NNJ History
Historical Background
In 2012, a group of executive directors of state-based criminal justice reform organizations founded the National Network for Justice (NNJ). NNJ is a “big tent” that provides peer-to-peer support for organizations seeking to safely and permanently decarcerate jails and prisons.
An NNJ Interim Executive Committee (IEC) included members from Alabama, Arizona, Colorado, Connecticut, Michigan, Mississippi, Ohio, and Oregon. The IEC convened three national meetings in 2012, 2013 and 2014, funded and staffed by Justice Strategies. In 2015, the IEC received a grant from the Ford Foundation to conduct a field survey to determine the need for a peer-to-peer network. The survey, completed in 2016 by Katal Center for Health Equity, and Justice showed there is widespread support for NNJ as a peer-to-peer network, focused on strengthening the field.

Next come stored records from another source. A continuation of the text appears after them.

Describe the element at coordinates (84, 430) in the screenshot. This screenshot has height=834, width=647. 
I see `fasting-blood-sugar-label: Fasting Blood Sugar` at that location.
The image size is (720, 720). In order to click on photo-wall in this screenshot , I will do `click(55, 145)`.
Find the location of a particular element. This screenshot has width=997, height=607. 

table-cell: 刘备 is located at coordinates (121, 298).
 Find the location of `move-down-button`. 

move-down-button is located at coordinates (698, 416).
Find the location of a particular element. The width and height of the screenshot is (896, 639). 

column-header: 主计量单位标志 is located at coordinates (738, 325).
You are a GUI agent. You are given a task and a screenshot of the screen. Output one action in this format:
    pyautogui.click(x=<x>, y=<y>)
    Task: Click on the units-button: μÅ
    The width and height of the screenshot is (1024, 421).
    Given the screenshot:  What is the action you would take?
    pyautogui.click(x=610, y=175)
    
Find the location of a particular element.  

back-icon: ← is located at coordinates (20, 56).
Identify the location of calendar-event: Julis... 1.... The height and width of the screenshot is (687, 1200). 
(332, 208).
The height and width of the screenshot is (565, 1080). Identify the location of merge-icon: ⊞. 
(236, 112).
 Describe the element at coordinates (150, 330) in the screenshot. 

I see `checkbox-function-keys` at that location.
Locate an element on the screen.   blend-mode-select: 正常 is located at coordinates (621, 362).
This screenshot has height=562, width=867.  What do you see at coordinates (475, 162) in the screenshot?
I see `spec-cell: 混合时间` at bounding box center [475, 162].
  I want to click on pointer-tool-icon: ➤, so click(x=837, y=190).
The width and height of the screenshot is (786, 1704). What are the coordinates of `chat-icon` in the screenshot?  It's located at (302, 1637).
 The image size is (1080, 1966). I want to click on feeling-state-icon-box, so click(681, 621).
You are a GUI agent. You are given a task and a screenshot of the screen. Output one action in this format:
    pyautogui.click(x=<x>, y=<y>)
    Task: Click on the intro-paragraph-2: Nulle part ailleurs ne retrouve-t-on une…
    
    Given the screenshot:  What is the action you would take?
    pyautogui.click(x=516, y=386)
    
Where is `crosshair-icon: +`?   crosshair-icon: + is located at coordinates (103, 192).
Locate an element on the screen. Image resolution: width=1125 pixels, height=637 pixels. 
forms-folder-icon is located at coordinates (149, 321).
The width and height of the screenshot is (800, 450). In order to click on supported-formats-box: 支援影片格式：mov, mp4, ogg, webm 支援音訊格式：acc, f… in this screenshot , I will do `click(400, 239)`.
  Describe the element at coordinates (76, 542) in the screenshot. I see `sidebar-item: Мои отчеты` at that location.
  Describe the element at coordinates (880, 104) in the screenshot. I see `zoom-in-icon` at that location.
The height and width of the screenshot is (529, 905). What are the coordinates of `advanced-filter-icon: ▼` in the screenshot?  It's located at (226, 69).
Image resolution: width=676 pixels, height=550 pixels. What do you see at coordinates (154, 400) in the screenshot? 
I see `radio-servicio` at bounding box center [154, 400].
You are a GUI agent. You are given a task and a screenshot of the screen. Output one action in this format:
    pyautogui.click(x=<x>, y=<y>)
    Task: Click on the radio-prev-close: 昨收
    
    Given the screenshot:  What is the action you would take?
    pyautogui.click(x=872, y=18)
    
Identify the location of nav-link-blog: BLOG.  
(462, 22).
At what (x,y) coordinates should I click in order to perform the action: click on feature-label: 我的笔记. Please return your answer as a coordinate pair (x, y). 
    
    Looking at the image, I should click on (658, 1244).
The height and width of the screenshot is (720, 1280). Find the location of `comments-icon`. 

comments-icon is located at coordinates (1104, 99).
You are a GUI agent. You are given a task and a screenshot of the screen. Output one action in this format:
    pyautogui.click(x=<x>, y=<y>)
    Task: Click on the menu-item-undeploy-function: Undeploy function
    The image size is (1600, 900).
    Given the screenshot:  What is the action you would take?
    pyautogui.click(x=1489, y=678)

The IEC then reconstituted itself as the NNJ Board of Directors. In 2017, NNJ received support from Ford and Public Welfare Foundations to establish the organization, develop its communications, and to provide an annual Boot Camp and Strategies Convening. Safe and Just Michigan (then the Citizens Alliance on Prisons and Public Spending) serves as the fiduciary organization until NNJ obtains its 501(c)(3) status.
In 2018, NNJ hired its first full-time staff and began planning for its next stage of development by building a peer network of organizations engaged in efforts to reduce mass incarceration and over-criminalization in the states. The centerpiece of that effort in 2019 will be a gathering of in Tucson, Arizona in July. The future direction of NNJ and how it will pursue its mission, in large part, will be determined by the interactions and relationships formed during that opportunity for mutual learning and sharing of resources among peers organizations from across the country.